Who Do You E-Trust?

Privacy competes with bankruptcy code

Expect more respect for Web site privacy statements. Beyond highlighting public distrust of Internet transactions, privacy statements often pledge that personal consumer information, including transaction details, will remain private and never shared with third parties.

But the Internet is neither doctor nor lawyer, and the law regarding enforcement of such promises is far from settled in the unsettled New Economy.

"The Internet is going through uncharted waters. Many companies have little experience going out of business, let alone being in business," observes Dave Steer, spokesman for privacy advocate TRUSTe, which has awarded "TRUSTe Privacy Seals" to some 2,000 Web sites that meet its criteria for privacy preservation.

TRUSTe sounded early warnings in June 2000 that flailing Toysmart planned to sell its 250,000-name database to raise cash, despite privacy-statement promises to the contrary. TRUSTe joined 42 state attorneys general and the FTC to stop Toysmart. The issue was resolved earlier this month when majority-shareholder Disney paid Toysmart $50,000 to destroy the database.

"We would have been satisfied if Toysmart had gotten each customer's approval," Steer says. "[But]the company said that in bankruptcy, all bets were off. We disagreed."

A basic tenet of bankruptcy law is to maximize recoveries to creditors. For dot-coms with few assets, customer lists might yield considerable cash. Thus, as a matter of law, privacy competes with the Bankruptcy Code.

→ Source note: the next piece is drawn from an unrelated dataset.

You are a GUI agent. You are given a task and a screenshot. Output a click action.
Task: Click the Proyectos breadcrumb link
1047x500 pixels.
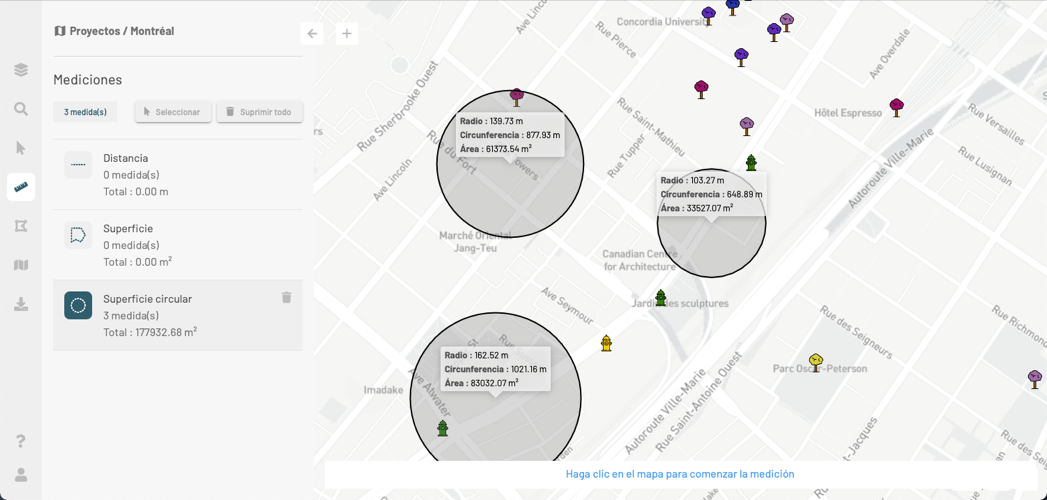point(94,31)
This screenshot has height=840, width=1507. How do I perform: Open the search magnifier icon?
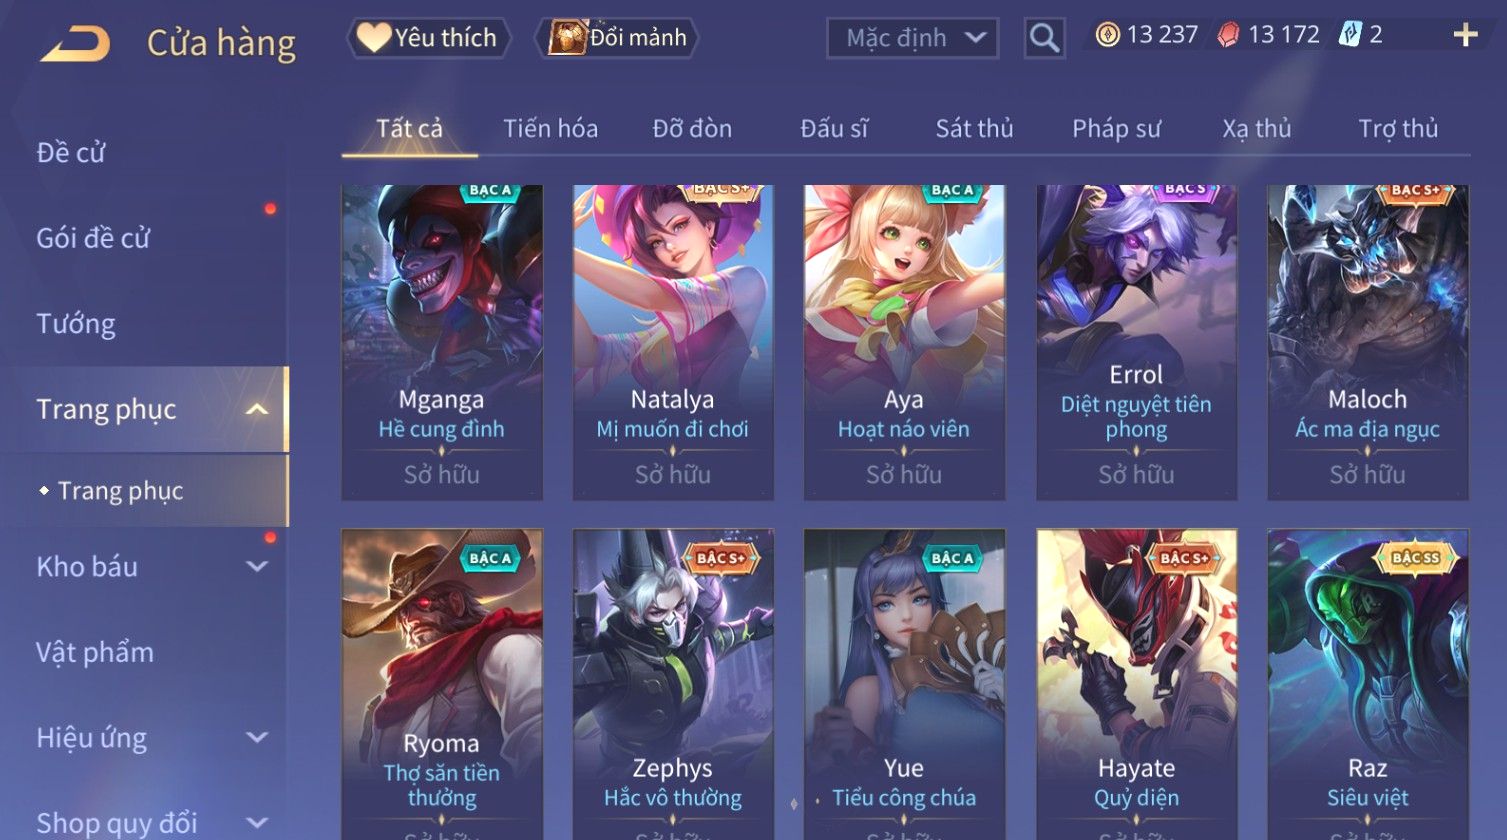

Business valuation expert Michael O'Brien, vice president, Houlihan Lokey Howard & Zukin, says he believes that "stand-alone customer databases are worthless if privacy statements are attached." For thriving companies, the data has calculated value as future cash flow. For failures, he adds, "anyone buying the database would also have to buy the company."

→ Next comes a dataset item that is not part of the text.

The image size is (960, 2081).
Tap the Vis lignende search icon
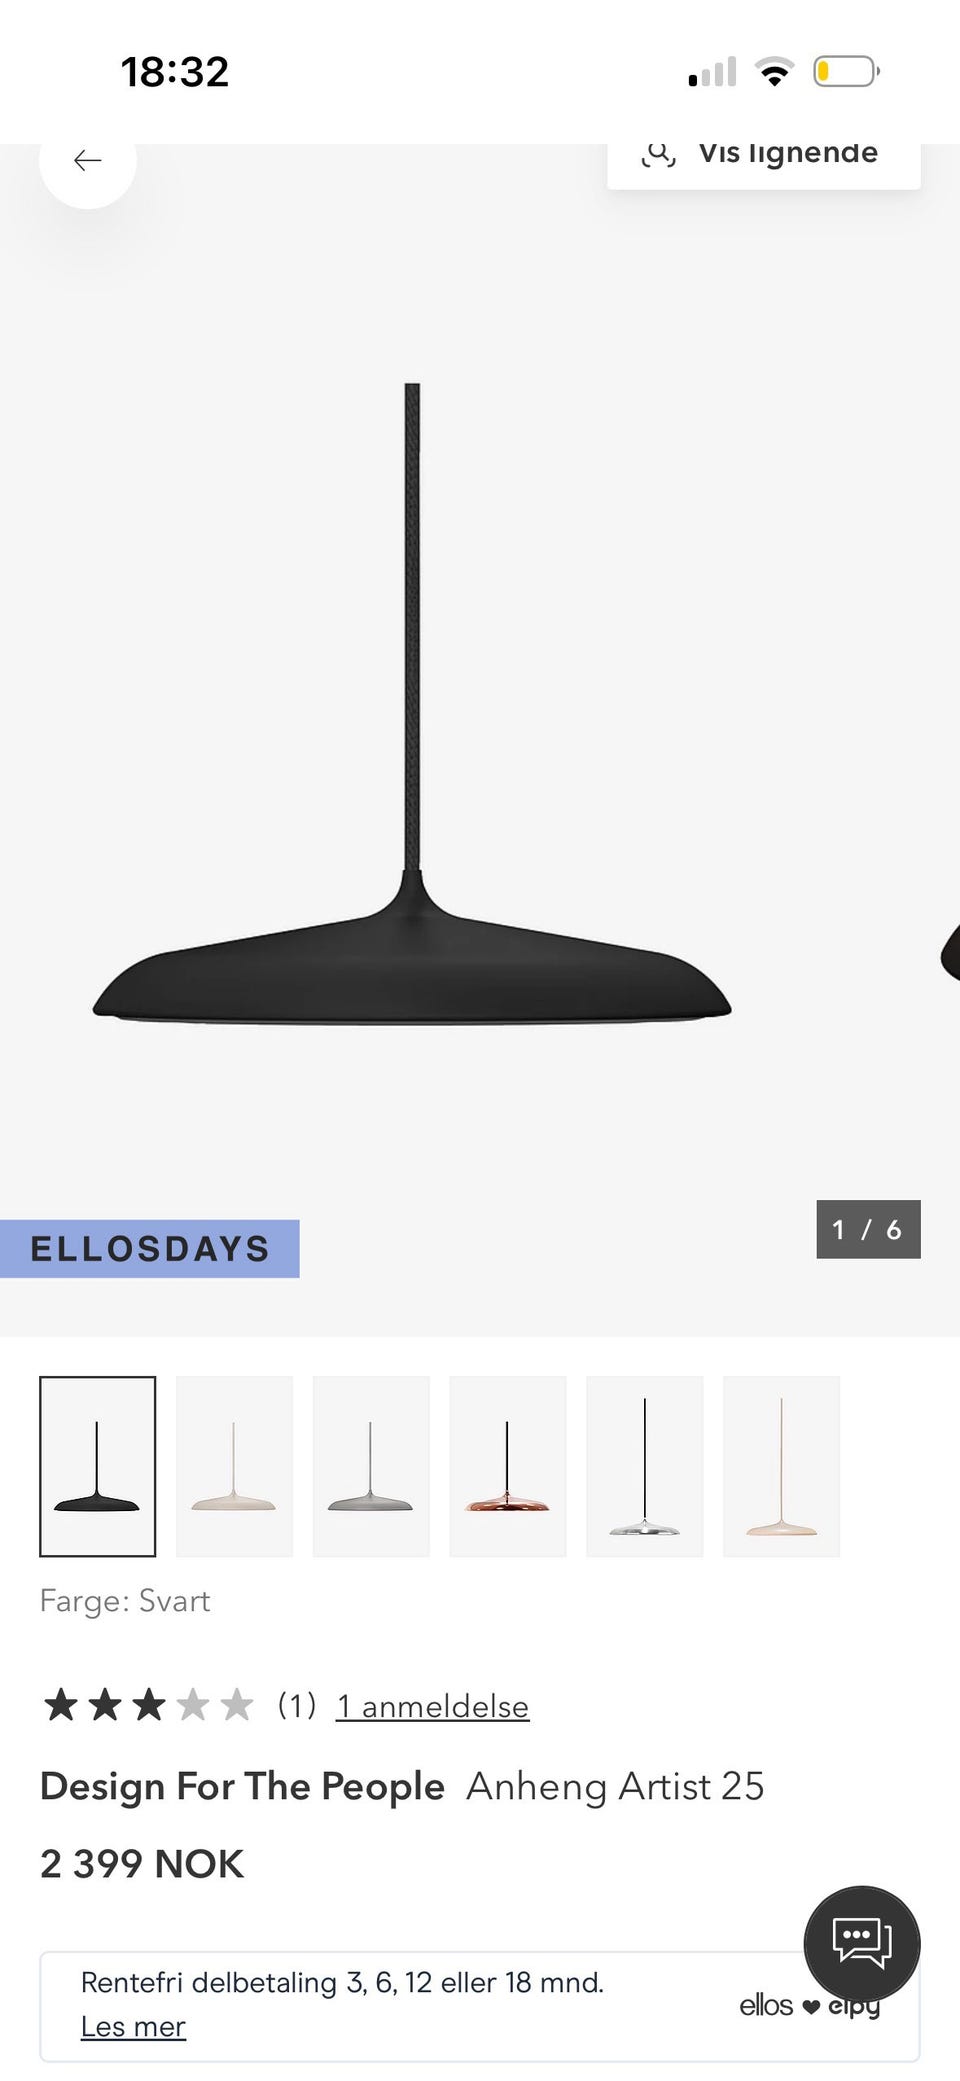pyautogui.click(x=659, y=154)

That's precisely how CraftShop resolved its going-out-of-business dilemma. The Internet company sold its name and its privacy-protected database, eliminating the transfer to a "third party." This solution has yet to be tested in court.

The Toysmart case established a compelling precedent, says TRUSTe's Steer. "It showed that companies will be challenged if they step over the line, and it produced a tremendous chilling effect on the value of customer databases."